Roasted Sesame Vegetables

We all know how important it is to consume at least five portions of fruit and veg every day, but why stop at five?

Our Roasted Sesame Vegetables aren’t just any run of the mill veggies- they’re cooked in a delicious sesame oil and sesame seeds making them well and truly pimped up greens. This side is a great option to bulk up your Bite Club and makes a great accompaniment to any of our meals. Carry on reading to discover more about the health benefits of this deliciously nutritious side dish.

Edamame Beans
This plant-based source of protein features heavily in Bite Club meals for two reasons:
1) They provide heaps of benefits for your body!
2) They’re super tasty!
This pro-bean (get it?) is especially perfect for vegetarians who often do not reach their recommended intake of protein per day. Edamame beans are a fab source of calcium, which is essential for maintaining strong bones. They also contain isoflavones, a type of phytoestrogen that may reduce the risk of osteoporosis and certain types of cancer.

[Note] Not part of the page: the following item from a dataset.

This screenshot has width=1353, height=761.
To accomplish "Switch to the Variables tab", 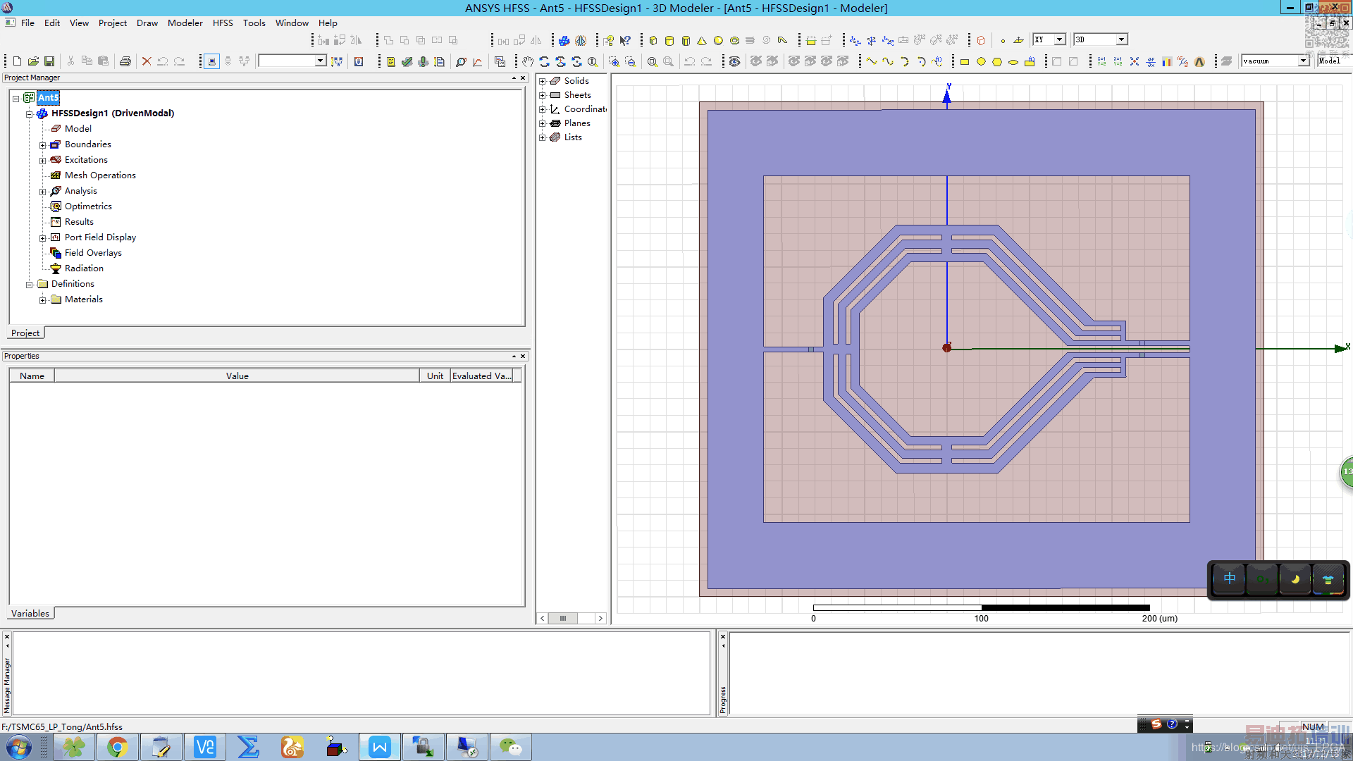I will point(30,613).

This leafy green is high in folate, which is essential for the production of red blood cells and the release of energy from foods. Some studies suggest that consuming spinach may protect your body from certain types of cancers. This veggie contains the phytochemicals lutein and zeaxanthin that may help to protect your eyes from free radical damage. Spinach contains potassium, which helps to lower high blood pressure by counteracting the negative effects of sodium.

This veggie is a fab source of soluble and insoluble fibre that is super important for maintaining a healthy gut. Peas are a source of iron and folate, which helps to boost your blood health. Peas contain both soluble fibre and the phytochemical beta-sitosterol that work together to reduce bad cholesterol.

Green Beans
This veggie is a source of vitamin C, which helps to boost your immune system and potentially protect you from various types of cancer. Green beans are a great source of insoluble fibre that keeps your digestive system healthy and helps to remove cancer-causing toxins. Insoluble fibre helps to speed the passage of waste material through the gut and helps to reduce the risk of constipation and haemorrhoids. Green beans are a fab source of vitamin K, which helps our bones to absorb calcium and helps our blood to clot properly.

This is a fab source of insoluble and soluble fibre, which are both important for a healthy gut. This veggie is a great source of Vitamin A, which maintains healthy skin, eyes and immune system. Mangetout also contains Vitamin C, this boosts your immunity, wound healing and aids in the production of collagen.

This superfood is a great source of vitamin K, which helps our bones to absorb calcium. Those who consume low amounts of vitamin K are less likely to develop osteoporosis. Broccoli contains large amounts of vitamin C, which is great at protecting your immune system and helping white blood cells fend off bacteria and viruses.